→ **EXERCISE INSTRUCTIONS**: The answer is a stretch of the material below, returned exactly: the line containing "Uncheck the Get key permission", the line containing "Given: Select the OrderDate dimension field", and all lines between.
☆ ☆ ☆ ☆ ☆
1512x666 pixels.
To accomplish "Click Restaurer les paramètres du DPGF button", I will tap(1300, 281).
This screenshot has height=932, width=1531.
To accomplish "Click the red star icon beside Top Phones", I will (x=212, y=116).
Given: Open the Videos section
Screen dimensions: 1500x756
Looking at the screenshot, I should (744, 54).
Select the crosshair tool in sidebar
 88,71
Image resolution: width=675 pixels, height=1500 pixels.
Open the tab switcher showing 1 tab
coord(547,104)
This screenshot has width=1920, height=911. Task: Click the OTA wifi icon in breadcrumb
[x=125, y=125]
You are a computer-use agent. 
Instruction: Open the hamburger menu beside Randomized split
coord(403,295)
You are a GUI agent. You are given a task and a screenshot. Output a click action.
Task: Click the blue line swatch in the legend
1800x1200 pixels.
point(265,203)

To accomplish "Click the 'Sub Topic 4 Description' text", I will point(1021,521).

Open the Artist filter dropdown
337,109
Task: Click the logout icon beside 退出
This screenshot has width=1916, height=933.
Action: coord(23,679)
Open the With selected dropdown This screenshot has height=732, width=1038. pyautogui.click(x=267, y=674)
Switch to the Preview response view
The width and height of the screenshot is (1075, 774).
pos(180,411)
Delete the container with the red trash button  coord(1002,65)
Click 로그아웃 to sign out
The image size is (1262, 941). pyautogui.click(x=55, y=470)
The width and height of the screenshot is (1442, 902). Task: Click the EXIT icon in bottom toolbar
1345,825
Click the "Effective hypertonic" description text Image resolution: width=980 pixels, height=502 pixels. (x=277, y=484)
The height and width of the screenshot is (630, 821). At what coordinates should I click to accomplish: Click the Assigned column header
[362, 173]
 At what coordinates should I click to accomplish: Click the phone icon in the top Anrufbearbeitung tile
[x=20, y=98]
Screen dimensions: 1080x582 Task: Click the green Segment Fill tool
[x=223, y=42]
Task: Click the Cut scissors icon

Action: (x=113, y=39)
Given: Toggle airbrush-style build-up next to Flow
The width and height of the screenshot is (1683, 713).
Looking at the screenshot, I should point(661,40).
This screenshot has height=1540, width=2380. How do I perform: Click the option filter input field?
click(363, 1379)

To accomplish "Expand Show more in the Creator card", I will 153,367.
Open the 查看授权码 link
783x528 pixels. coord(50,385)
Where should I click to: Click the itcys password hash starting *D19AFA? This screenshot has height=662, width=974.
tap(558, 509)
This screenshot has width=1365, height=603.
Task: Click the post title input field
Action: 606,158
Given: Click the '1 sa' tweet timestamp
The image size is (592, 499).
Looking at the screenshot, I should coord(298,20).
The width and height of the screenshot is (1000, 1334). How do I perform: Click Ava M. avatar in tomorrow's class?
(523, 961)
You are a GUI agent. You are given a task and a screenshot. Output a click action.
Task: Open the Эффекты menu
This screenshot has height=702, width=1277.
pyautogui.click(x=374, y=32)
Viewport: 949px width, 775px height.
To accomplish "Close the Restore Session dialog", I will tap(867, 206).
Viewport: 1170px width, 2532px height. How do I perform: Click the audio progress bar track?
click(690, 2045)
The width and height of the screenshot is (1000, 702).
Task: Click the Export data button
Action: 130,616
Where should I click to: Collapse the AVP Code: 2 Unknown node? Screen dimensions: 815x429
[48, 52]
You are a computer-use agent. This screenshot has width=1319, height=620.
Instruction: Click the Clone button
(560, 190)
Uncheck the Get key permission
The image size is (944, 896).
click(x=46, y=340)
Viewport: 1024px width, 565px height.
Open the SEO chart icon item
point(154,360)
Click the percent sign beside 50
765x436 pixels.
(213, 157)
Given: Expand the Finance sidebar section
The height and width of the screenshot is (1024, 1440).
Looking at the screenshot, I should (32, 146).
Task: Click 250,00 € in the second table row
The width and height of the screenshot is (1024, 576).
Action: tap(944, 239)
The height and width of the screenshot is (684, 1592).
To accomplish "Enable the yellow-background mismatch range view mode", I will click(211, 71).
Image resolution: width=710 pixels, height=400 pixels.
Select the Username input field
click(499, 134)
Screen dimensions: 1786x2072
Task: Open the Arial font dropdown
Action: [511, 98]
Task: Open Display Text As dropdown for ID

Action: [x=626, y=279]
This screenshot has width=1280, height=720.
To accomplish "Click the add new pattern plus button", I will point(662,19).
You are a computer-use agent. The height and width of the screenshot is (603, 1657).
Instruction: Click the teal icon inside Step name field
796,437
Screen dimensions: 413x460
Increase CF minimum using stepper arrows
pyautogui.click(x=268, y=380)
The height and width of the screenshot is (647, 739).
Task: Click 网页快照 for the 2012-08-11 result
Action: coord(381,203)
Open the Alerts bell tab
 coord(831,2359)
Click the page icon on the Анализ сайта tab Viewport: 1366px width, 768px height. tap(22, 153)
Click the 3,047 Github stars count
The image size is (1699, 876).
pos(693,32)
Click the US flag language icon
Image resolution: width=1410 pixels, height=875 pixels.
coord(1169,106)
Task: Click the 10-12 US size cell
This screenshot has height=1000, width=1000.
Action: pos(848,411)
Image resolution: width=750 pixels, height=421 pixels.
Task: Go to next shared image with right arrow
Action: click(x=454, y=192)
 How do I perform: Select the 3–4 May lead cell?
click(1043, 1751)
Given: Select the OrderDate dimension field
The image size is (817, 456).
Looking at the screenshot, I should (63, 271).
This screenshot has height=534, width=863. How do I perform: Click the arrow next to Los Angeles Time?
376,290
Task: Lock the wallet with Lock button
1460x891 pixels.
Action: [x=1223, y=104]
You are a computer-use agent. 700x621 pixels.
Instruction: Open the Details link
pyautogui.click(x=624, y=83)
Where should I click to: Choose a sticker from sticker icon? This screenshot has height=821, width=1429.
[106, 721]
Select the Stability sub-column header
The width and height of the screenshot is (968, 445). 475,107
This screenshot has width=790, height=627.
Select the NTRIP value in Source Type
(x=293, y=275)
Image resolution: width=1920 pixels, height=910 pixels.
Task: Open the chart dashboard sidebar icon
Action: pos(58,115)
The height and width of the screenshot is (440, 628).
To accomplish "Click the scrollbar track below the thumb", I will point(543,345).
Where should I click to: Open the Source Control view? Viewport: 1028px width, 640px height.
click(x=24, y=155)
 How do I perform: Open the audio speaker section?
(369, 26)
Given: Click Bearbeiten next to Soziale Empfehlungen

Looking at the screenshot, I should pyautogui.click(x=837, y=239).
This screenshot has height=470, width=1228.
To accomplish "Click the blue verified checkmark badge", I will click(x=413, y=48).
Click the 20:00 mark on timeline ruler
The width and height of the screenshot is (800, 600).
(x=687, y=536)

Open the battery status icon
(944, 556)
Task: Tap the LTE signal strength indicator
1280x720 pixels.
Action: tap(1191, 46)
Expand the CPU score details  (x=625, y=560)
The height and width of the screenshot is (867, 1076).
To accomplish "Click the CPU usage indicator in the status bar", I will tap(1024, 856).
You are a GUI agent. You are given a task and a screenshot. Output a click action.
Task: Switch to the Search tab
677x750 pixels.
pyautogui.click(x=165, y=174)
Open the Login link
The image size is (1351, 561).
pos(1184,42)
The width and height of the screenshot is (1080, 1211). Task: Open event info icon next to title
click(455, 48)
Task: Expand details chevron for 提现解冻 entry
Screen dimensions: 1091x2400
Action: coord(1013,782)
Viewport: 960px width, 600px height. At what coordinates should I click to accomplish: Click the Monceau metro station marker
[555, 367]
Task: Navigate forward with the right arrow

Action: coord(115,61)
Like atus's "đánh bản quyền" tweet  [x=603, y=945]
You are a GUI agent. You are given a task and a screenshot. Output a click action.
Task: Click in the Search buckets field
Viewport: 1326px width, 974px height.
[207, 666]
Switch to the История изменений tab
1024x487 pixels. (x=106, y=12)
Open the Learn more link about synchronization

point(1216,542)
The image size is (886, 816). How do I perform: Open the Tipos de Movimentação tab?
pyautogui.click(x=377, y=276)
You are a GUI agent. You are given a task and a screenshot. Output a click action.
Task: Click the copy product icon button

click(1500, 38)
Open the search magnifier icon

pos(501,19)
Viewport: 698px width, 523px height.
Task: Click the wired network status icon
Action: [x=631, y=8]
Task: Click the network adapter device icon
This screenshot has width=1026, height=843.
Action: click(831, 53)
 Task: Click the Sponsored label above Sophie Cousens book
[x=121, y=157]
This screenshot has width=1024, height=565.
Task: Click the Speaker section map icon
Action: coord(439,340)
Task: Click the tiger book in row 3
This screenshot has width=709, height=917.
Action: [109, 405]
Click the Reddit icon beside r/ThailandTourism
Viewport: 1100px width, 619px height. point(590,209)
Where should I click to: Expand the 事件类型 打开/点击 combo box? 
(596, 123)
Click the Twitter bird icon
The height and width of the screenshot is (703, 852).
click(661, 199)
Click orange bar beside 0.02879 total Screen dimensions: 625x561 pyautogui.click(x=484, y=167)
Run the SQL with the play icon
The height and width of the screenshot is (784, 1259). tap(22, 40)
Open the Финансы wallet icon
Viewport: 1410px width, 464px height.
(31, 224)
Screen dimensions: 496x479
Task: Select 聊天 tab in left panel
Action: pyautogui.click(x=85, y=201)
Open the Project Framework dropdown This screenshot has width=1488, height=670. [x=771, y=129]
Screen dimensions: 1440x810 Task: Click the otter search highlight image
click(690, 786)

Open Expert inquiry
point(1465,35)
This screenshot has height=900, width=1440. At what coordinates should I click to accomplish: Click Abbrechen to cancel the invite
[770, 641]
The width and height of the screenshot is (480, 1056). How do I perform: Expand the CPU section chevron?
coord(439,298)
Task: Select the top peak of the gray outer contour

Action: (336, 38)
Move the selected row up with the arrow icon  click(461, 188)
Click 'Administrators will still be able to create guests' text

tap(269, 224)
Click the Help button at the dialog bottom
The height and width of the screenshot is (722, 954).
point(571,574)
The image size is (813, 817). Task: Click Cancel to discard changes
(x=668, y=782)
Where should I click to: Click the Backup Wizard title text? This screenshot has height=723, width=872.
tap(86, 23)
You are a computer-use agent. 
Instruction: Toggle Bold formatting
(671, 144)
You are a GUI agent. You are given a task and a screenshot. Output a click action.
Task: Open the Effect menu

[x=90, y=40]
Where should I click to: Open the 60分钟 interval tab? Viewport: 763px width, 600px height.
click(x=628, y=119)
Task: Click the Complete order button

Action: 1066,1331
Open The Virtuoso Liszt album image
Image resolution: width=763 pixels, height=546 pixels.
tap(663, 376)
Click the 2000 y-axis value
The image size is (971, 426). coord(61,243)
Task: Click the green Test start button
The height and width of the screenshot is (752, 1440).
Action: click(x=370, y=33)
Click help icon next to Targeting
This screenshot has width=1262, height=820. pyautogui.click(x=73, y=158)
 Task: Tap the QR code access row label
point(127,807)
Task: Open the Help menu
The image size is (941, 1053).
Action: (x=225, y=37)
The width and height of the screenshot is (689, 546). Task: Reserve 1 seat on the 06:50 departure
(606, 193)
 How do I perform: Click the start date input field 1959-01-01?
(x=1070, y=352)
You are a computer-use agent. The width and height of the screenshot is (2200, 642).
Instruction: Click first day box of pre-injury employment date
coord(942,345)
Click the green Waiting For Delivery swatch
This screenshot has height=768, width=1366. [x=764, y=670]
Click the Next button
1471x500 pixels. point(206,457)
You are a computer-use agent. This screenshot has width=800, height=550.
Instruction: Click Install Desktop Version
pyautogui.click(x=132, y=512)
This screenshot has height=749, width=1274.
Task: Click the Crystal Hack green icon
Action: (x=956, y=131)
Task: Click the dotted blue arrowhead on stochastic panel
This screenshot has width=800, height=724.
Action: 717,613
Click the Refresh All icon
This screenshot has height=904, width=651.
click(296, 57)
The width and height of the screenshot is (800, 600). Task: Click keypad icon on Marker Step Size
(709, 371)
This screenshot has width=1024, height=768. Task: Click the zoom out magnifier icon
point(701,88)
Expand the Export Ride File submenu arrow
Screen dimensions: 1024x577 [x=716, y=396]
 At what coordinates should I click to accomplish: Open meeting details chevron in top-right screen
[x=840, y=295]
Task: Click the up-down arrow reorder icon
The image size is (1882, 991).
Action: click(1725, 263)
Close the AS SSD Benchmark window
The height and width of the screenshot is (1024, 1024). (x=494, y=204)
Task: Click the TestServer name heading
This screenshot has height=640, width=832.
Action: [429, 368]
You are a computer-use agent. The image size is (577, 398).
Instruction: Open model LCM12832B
☆ ☆ ☆ ☆ ☆
→ **RESULT FOR THIS TASK**:
Uncheck the Get key permission
The image size is (944, 896).
click(x=46, y=340)
Viewport: 1024px width, 565px height.
Open the SEO chart icon item
point(154,360)
Click the percent sign beside 50
765x436 pixels.
(213, 157)
Given: Expand the Finance sidebar section
The height and width of the screenshot is (1024, 1440).
Looking at the screenshot, I should (32, 146).
Task: Click 250,00 € in the second table row
The width and height of the screenshot is (1024, 576).
Action: tap(944, 239)
The height and width of the screenshot is (684, 1592).
To accomplish "Enable the yellow-background mismatch range view mode", I will click(211, 71).
Image resolution: width=710 pixels, height=400 pixels.
Select the Username input field
click(499, 134)
Screen dimensions: 1786x2072
Task: Open the Arial font dropdown
Action: [511, 98]
Task: Open Display Text As dropdown for ID

Action: [x=626, y=279]
This screenshot has width=1280, height=720.
To accomplish "Click the add new pattern plus button", I will point(662,19).
You are a computer-use agent. The height and width of the screenshot is (603, 1657).
Instruction: Click the teal icon inside Step name field
796,437
Screen dimensions: 413x460
Increase CF minimum using stepper arrows
pyautogui.click(x=268, y=380)
The height and width of the screenshot is (647, 739).
Task: Click 网页快照 for the 2012-08-11 result
Action: coord(381,203)
Open the Alerts bell tab
 coord(831,2359)
Click the page icon on the Анализ сайта tab Viewport: 1366px width, 768px height. tap(22, 153)
Click the 3,047 Github stars count
The image size is (1699, 876).
pos(693,32)
Click the US flag language icon
Image resolution: width=1410 pixels, height=875 pixels.
coord(1169,106)
Task: Click the 10-12 US size cell
This screenshot has height=1000, width=1000.
Action: pos(848,411)
Image resolution: width=750 pixels, height=421 pixels.
Task: Go to next shared image with right arrow
Action: click(x=454, y=192)
 How do I perform: Select the 3–4 May lead cell?
click(1043, 1751)
Given: Select the OrderDate dimension field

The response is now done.